Wolf znał Katy na tyle, że wiedział iż była upartą kobietą, ale i też doskonała partnerką. Nie chciał się wykłócać, więc pod warunkiem, że zostanie tutaj w domu watahy, streścił jej plan działa, którego celem było dopadnięcie Nicolasa, zanim zapuka do ich drzwi. Nie znał powodów, dlaczego ten kutas tak bardzo pragnął Katy, ale to nie miało znaczenia, bo skurwiel nie położy na niej nawet palca. Nie zbliży się do niej, a jeżeli spróbuje, to wypatroszy go jak rybę i pożuci na pożarcie niczym padlinę. Wydał ostatnie polecenie i poprowadził Katy do kuchni, musieli coś zjeść, zwłaszcza ona, bo przez przemianę straciła dużo energii. Była niedoświadczona, a on nie chciał ryzykować jej zdrowia, że nie wspominając, że mogła spodziewać się szczeniaków. Ale jeżeli tak było, to dowiedzą się o tym tak czy inaczej. Miał bardzo dobry węch i mógł wczuć zmiany zapachu. 

- Na co masz ochotę, skarbie? - mruknął, kiedy sadzał ją na stołku barowym, po czym ruszył do lodówki.

- Nie wiem, może stek albo coś takiego.

- A nie chcesz sałatki owocowej?  przekomarzał się z nią, zdając sobie doskonale sprawę, że jej wilczy apetyt się odezwie.

- Nie, mam dziwną ochotę na mięso.

- Jak prawdziwa zmienna - ułożył dwa duże steki na patelni grillowej, żeby je lekko podsmażyć - ty moja słodka wilczyco. 

- Słodka? Ty widziałeś, jak mnie poniosło, kiedy walczyłam z Ritą? Nie to, żebym czuła się winna czy coś, ale nie zdawałam sobie sprawy, że tak potrafię.

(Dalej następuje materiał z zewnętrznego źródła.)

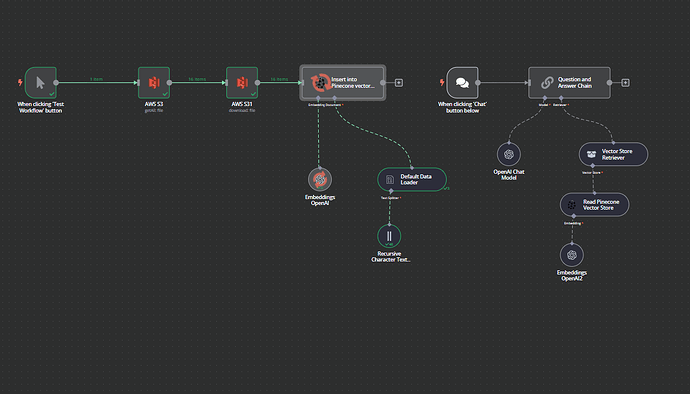Select the 'Test Workflow' manual trigger node
Image resolution: width=690 pixels, height=394 pixels.
40,82
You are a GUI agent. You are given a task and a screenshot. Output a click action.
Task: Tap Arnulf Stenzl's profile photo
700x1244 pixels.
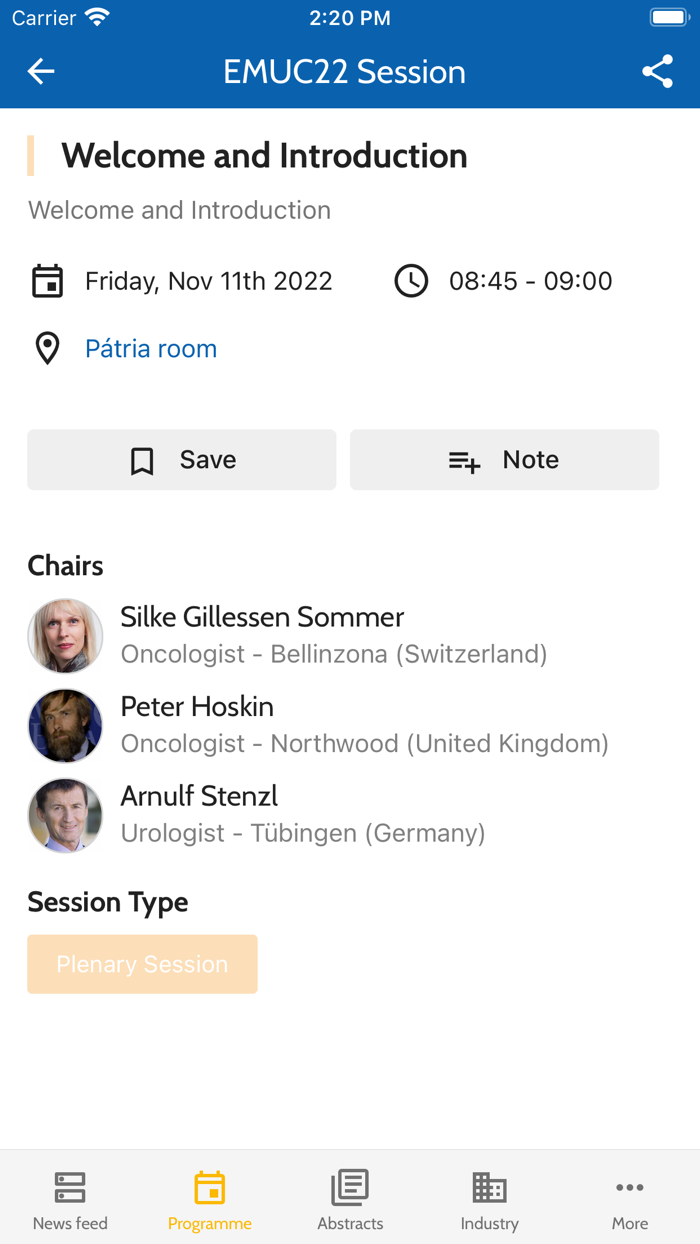click(65, 815)
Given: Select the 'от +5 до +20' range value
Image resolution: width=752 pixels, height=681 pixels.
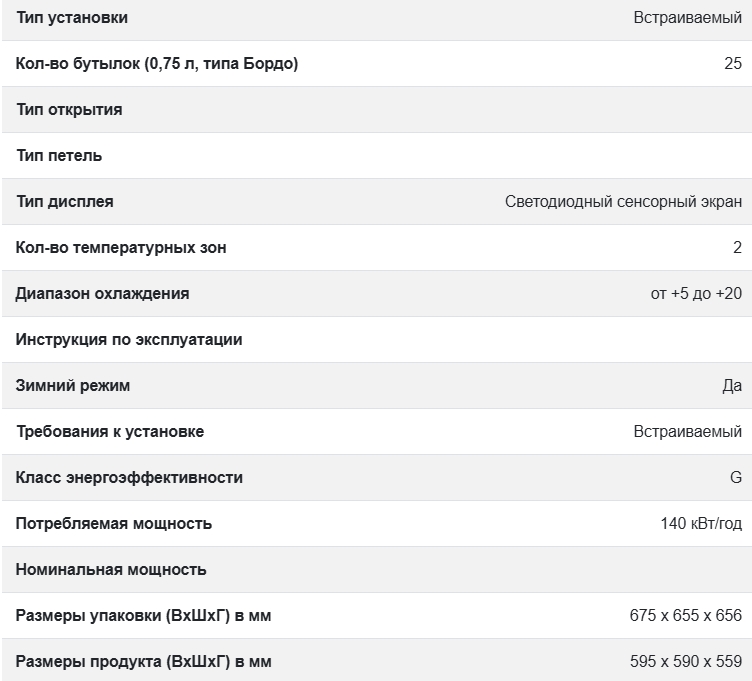Looking at the screenshot, I should point(696,294).
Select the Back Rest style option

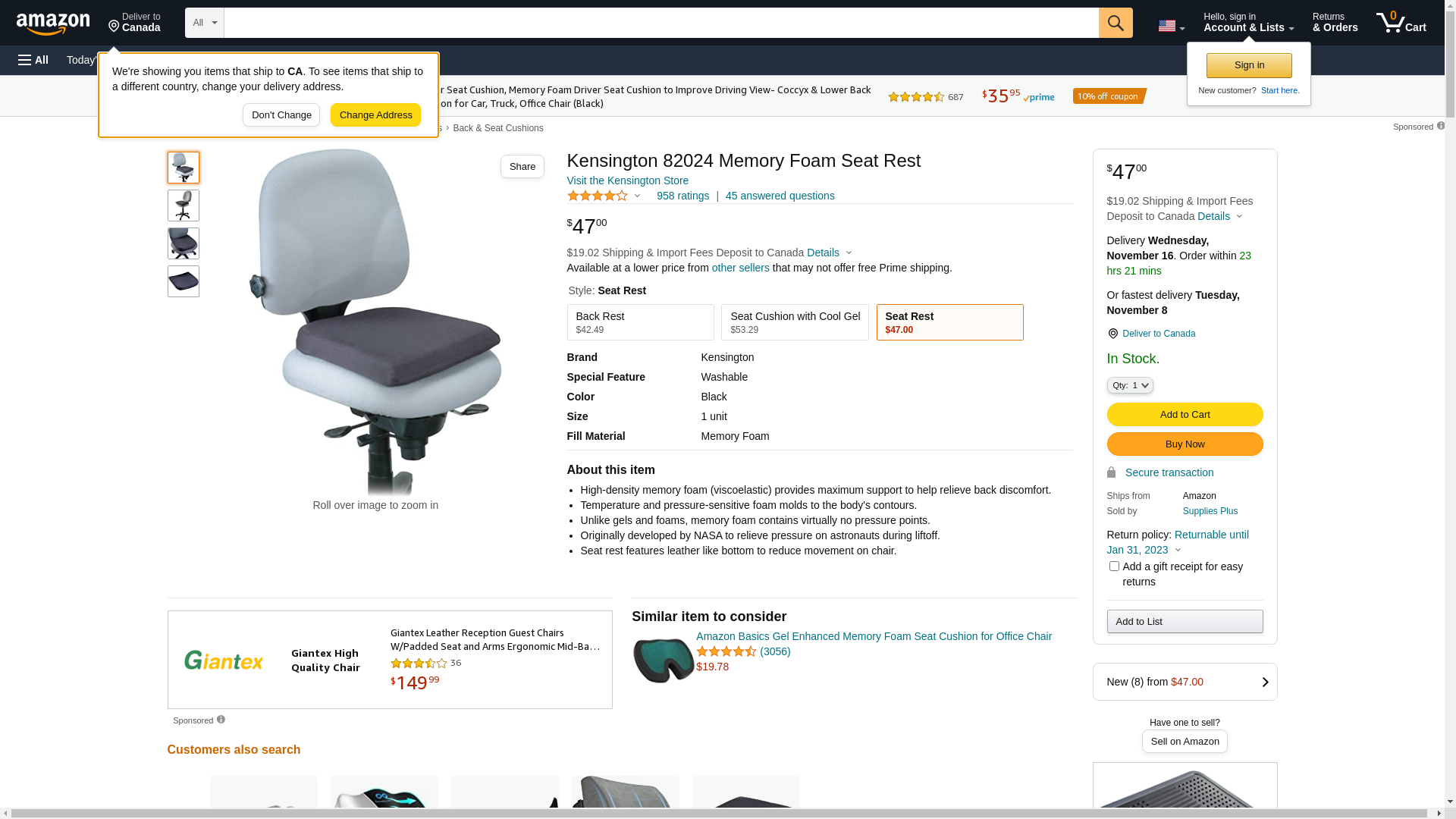pyautogui.click(x=640, y=322)
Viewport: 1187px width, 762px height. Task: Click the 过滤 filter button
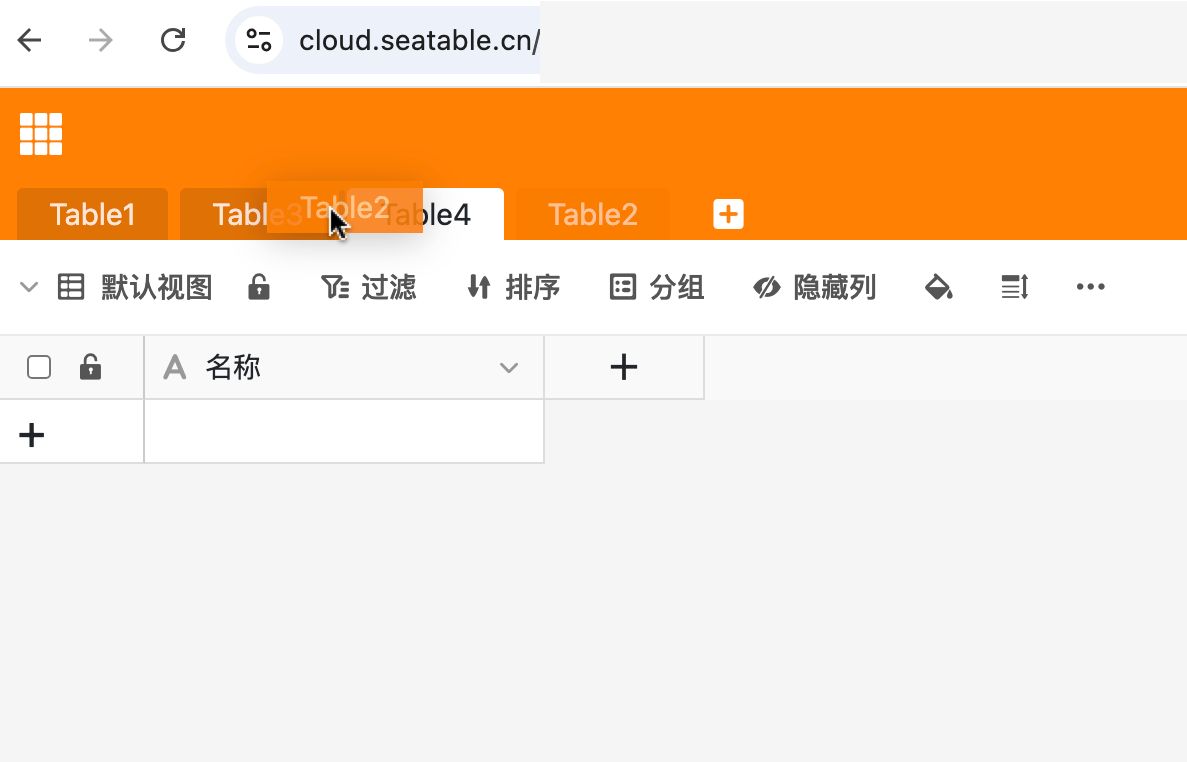point(368,288)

- Ja też nie, ale podobasz mi się w tej wersji i wiem, że kiedy mnie nie będzie, dasz sobie radę. - Mrugnął zawadiacko.

- Jak to cię nie będzie? - Zaniepokoiła się. - Myślała, że zostaniesz ze mną.

- Chciałbym, ale nie mogę. Musimy wytropić tego sukinkota, a że jestem Alfą, to moim zadaniem jest przewodzić w poszukiwaniach - wyjaśnił, ale to co zobaczył w jej oczach, napawało go szczęściem. Martwiła się o niego. Podszedł do niej i stanął miedzy jej nogami. - Wrócę i obiecuję ci, że będziesz bardzo zajętą kobietą.

- Tak? A niby dlaczego?

- Czy ja wiem - udawała, że myśli - może tym, że postaramy się kolejne pokolenie? Będziemy robić małe szczeniaki.

- Co? Czy ty aby się nie zapędzasz? - Zmrużyła na niego oczy. - Ja rozumiem to wszystko - zatoczyła ręką krąg - ale dzieci, teraz? 

- Kochanie - zachichotał - zapomniałaś, że robiliśmy to bez zabezpieczenia? Więc, tak jakby możesz już być w ciąży.

- Ty... ty podły draniu - fuknęła. - No ja nie wierzę, wrobiona w dziecko. - Nie chciała być jeszcze mamą, nie wiedziała, czy się do tego nadawała. 

- Świetnie sprawujesz się w roli Luny, więc będziesz doskonałą mamą.

- Czytasz mi w myślach czy jak?

- Nie, ale potrafię wyczuć twoje emocje, a teraz czuję, że jesteś głodna. - I jak na zawołanie zaburczało jej w brzuchu. Miała zamiar postarać się, żeby jej stan niebłogosławiony potrwał jeszcze jakiś czas, a Wolf nie musiał o niczym wiedzieć. Tak, to był jakiś plan.